*WHAT THE TASK ASKS*: Return exactly the lines of the records below, starting at the line that contains "Наши партнеры (225, 2563)" and ending at the line that contains "CASA DE (1409, 443)", with both of those lines kept.

*SOURCE DATA*:

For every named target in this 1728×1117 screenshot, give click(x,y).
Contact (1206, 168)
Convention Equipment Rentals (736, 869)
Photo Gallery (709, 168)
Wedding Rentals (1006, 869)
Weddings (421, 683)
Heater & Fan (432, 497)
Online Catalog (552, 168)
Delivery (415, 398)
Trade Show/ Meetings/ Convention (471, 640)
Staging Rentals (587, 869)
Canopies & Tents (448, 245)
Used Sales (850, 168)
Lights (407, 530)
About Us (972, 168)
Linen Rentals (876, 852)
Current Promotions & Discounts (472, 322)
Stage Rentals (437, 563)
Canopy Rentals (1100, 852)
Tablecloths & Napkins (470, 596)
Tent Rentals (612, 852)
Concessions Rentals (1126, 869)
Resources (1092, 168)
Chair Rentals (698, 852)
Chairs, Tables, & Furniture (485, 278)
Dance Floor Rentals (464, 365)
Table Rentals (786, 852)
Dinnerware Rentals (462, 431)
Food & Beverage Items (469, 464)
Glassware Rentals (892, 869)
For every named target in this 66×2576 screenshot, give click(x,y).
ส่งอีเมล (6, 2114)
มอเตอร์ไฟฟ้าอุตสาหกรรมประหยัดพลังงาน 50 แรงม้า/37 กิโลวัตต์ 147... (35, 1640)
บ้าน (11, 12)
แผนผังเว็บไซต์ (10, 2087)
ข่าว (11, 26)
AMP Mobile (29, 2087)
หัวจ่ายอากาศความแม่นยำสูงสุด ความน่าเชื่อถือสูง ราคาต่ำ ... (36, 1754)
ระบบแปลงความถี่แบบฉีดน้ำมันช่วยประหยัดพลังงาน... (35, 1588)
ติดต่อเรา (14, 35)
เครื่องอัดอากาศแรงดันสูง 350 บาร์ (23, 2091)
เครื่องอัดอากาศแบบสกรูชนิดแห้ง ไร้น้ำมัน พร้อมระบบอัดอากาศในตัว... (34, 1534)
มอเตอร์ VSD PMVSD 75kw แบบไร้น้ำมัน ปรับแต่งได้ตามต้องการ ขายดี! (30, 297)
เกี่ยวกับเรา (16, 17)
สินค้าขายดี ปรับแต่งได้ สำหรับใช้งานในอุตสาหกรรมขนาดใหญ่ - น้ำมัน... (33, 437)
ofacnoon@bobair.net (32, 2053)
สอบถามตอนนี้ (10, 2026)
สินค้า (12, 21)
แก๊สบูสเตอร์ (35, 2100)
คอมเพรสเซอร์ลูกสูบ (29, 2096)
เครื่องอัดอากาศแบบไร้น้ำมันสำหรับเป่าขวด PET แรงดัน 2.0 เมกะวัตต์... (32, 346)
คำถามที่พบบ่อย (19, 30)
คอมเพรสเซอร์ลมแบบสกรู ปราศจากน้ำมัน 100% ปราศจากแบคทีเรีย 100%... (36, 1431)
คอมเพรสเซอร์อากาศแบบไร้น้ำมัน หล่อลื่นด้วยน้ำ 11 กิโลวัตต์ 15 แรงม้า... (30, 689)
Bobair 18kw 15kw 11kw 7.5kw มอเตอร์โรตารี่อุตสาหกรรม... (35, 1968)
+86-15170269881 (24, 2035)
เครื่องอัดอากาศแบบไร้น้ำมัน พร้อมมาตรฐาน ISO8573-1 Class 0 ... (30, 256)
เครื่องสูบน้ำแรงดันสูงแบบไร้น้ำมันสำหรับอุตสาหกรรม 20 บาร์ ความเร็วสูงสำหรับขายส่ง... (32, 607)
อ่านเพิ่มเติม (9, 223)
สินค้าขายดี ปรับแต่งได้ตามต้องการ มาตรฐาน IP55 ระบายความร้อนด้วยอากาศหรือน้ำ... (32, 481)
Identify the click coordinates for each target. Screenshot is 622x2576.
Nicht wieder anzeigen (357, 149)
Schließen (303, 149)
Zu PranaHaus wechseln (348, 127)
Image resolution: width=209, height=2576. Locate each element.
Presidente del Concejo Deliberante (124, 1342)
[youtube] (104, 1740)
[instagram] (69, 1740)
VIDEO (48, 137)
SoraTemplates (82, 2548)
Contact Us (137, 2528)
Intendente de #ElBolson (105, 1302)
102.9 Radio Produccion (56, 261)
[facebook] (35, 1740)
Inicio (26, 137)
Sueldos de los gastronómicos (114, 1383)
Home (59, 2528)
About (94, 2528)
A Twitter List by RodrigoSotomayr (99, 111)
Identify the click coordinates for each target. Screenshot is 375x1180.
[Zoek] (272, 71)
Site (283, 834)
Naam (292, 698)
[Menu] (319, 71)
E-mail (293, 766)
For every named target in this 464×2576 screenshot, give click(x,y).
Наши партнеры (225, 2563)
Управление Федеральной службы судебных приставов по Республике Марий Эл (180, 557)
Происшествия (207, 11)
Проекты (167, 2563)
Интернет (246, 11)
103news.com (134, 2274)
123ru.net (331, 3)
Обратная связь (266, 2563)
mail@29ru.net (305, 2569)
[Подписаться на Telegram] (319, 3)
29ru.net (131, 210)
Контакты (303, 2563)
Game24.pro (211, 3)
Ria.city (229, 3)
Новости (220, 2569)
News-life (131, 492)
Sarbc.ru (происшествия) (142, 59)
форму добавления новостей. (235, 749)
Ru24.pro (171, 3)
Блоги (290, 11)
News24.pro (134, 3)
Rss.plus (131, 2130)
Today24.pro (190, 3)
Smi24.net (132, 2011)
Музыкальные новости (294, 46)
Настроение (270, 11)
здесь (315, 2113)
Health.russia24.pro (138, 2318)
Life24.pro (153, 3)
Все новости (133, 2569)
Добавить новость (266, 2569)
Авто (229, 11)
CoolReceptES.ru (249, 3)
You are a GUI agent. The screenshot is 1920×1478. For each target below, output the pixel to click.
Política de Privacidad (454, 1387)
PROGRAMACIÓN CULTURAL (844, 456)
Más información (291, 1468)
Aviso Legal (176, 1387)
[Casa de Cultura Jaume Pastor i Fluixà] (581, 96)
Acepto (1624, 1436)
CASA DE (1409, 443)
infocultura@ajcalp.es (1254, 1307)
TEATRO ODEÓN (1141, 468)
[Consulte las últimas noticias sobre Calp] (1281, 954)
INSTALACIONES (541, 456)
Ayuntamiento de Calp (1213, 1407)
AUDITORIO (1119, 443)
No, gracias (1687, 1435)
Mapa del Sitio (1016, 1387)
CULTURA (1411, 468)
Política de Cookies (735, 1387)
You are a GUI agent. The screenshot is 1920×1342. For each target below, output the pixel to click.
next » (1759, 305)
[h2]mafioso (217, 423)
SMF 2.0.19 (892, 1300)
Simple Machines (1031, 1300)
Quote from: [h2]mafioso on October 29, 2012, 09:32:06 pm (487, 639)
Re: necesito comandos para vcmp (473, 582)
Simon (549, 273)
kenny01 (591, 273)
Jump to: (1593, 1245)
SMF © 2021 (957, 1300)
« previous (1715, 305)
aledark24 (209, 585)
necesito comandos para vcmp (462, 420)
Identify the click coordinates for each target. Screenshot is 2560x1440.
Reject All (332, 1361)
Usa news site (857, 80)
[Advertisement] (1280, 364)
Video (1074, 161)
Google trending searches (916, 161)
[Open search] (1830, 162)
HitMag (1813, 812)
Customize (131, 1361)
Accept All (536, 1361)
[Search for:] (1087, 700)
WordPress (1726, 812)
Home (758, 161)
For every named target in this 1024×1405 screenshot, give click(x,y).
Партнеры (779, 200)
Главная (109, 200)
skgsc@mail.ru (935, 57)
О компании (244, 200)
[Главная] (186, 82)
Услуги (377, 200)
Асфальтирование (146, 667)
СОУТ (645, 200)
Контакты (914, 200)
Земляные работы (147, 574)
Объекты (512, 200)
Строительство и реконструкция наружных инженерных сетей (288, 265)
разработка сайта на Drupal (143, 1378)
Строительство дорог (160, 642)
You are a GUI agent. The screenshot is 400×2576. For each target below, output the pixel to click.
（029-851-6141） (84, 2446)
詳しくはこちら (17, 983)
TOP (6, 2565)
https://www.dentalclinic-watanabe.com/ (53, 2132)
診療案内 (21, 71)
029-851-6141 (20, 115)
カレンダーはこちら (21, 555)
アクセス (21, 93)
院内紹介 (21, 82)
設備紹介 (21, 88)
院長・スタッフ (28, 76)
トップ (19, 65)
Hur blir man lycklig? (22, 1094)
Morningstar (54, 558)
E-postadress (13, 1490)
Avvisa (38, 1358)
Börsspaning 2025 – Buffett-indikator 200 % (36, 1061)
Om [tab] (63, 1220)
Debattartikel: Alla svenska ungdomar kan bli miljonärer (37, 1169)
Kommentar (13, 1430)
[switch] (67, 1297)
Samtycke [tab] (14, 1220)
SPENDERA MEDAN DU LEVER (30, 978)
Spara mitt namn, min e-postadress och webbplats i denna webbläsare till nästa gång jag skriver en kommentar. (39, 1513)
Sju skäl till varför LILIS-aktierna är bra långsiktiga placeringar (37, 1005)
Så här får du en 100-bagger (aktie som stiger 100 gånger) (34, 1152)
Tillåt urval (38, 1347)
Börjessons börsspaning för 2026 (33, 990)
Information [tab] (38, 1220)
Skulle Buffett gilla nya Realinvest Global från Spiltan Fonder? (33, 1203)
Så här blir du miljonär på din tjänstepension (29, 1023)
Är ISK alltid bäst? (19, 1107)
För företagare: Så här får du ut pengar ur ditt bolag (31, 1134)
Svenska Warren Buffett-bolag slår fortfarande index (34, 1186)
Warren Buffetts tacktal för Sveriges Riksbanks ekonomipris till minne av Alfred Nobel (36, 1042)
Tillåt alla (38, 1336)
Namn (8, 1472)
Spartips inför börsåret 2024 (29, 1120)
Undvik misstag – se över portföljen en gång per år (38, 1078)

*RESULT OF THIS EXERCISE*:
Наши партнеры (225, 2563)
Управление Федеральной службы судебных приставов по Республике Марий Эл (180, 557)
Происшествия (207, 11)
Проекты (167, 2563)
Интернет (246, 11)
103news.com (134, 2274)
123ru.net (331, 3)
Обратная связь (266, 2563)
mail@29ru.net (305, 2569)
[Подписаться на Telegram] (319, 3)
29ru.net (131, 210)
Контакты (303, 2563)
Game24.pro (211, 3)
Ria.city (229, 3)
Новости (220, 2569)
News-life (131, 492)
Sarbc.ru (происшествия) (142, 59)
форму добавления новостей. (235, 749)
Ru24.pro (171, 3)
Блоги (290, 11)
News24.pro (134, 3)
Rss.plus (131, 2130)
Today24.pro (190, 3)
Smi24.net (132, 2011)
Музыкальные новости (294, 46)
Настроение (270, 11)
здесь (315, 2113)
Health.russia24.pro (138, 2318)
Life24.pro (153, 3)
Все новости (133, 2569)
Добавить новость (266, 2569)
Авто (229, 11)
CoolReceptES.ru (249, 3)
You are a GUI agent. The screenshot is 1920×1478. For each target below, output the pixel to click.
Política de Privacidad (454, 1387)
PROGRAMACIÓN CULTURAL (844, 456)
Más información (291, 1468)
Aviso Legal (176, 1387)
[Casa de Cultura Jaume Pastor i Fluixà] (581, 96)
Acepto (1624, 1436)
CASA DE (1409, 443)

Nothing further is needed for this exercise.